» PROBLEM TO WORK ON
Give back exactly the first lines of the entries below, through the line with "You are a computer-use".

» MATERIAL FOR THIS TASK
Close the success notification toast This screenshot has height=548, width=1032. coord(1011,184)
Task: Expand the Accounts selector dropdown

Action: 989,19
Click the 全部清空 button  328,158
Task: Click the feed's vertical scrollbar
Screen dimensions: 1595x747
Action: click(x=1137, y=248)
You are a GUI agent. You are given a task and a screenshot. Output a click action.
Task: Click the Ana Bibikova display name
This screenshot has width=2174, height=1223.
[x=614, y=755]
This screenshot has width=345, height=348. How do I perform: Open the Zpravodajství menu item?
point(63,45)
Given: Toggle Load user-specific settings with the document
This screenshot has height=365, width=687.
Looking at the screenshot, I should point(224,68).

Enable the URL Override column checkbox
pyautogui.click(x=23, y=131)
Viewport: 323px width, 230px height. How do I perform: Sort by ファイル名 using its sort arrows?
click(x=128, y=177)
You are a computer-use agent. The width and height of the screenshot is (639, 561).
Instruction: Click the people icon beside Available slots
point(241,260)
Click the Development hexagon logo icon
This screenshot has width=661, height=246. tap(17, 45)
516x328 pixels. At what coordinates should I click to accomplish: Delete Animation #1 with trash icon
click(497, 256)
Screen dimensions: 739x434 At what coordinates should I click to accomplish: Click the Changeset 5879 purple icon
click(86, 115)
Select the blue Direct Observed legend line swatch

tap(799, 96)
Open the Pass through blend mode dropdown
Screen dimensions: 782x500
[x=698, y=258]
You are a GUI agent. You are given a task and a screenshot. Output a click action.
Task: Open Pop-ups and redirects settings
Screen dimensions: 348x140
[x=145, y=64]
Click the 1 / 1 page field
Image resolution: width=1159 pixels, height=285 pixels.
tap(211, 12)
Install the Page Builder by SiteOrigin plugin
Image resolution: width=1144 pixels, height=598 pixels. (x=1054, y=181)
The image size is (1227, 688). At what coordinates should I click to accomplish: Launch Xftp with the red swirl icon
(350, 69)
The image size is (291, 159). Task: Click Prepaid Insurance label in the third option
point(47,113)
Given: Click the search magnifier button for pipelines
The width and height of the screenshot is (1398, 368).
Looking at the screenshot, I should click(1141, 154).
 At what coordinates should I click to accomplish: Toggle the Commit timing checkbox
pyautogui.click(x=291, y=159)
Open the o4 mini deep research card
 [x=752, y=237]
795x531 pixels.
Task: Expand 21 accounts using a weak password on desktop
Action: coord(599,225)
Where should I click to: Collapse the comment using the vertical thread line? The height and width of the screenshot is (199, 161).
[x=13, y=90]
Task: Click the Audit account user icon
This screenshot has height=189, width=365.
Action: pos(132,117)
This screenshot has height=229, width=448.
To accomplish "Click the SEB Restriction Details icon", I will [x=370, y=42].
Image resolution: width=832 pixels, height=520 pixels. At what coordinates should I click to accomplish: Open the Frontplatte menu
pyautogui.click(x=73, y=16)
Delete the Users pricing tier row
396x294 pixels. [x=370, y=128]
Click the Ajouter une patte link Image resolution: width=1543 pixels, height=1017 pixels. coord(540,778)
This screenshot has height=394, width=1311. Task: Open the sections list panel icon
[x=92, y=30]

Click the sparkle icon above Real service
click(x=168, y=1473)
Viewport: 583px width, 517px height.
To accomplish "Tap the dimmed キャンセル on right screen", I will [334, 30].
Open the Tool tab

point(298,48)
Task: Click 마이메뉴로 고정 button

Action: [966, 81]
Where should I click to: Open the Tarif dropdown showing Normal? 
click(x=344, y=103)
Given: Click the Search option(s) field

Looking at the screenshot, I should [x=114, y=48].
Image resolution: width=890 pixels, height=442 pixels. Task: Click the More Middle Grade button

» ANSWER BELOW
Close the success notification toast This screenshot has height=548, width=1032. coord(1011,184)
Task: Expand the Accounts selector dropdown

Action: 989,19
Click the 全部清空 button  328,158
Task: Click the feed's vertical scrollbar
Screen dimensions: 1595x747
Action: click(x=1137, y=248)
You are a GUI agent. You are given a task and a screenshot. Output a click action.
Task: Click the Ana Bibikova display name
This screenshot has width=2174, height=1223.
[x=614, y=755]
This screenshot has width=345, height=348. How do I perform: Open the Zpravodajství menu item?
point(63,45)
Given: Toggle Load user-specific settings with the document
This screenshot has height=365, width=687.
Looking at the screenshot, I should point(224,68).

Enable the URL Override column checkbox
pyautogui.click(x=23, y=131)
Viewport: 323px width, 230px height. How do I perform: Sort by ファイル名 using its sort arrows?
click(x=128, y=177)
You are a computer-use agent. The width and height of the screenshot is (639, 561).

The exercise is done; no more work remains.